New Hampshire: We’re in.

North Carolina: We’re not.

The two states on Tuesday were the latest to announce their intentions on the Affordable Care Act’s health insurance exchanges. States have until Feb. 15 to tell HHS whether they’ll retain even some control over the exchanges, or let the Obama administration run the exchanges for them.

And while New Hampshire made clear that it wants to partner with the federal government to launch an insurance exchange, North Carolina backed out of a previous plan to do exactly that.

By Friday, we’ll know where half a dozen other states stand, too.

Background on Partnership Model
The Affordable Care Act didn’t originally spell out the partnership model; under the law, states faced a binary choice of running their own insurance exchanges or punting the responsibility to the government.

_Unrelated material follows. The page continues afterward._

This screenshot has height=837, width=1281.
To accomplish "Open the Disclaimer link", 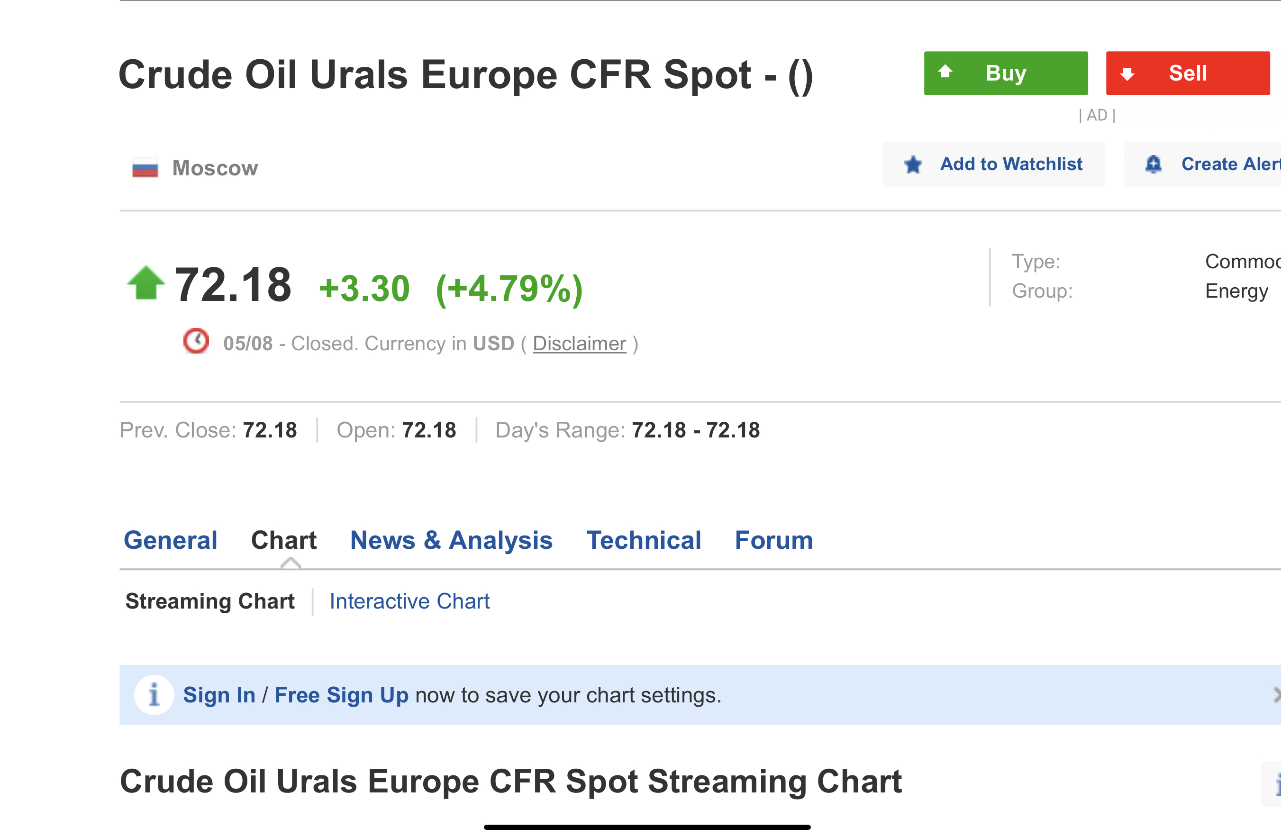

But HHS officials realized they needed to tweak the ACA’s approach, as more than 30 states — increasingly led by Republicans, who took over 11 statehouses in the 2010 election — announced they planned to opt out of the exchanges altogether. This would leave HHS officials with “an awesome task in establishing and operating exchanges in [so many] different states and coordinating those operations with state Medicaid programs and insurance departments,” before open enrollment begins in October 2013, Paul Starr writes in The American Prospect.

As a result, the agency in 2011 introduced the partnership model in hopes of shifting some of the responsibility for running exchanges back to the states.

Under the hybrid approach, the federal government takes on setting up the exchange’s website and other back-end responsibilities, while states keep functions such as approving health plans and setting up consumer assistance programs. HHS also hopes that the partnership model will be a path for states that weren’t ready to run their own exchanges to take them over eventually.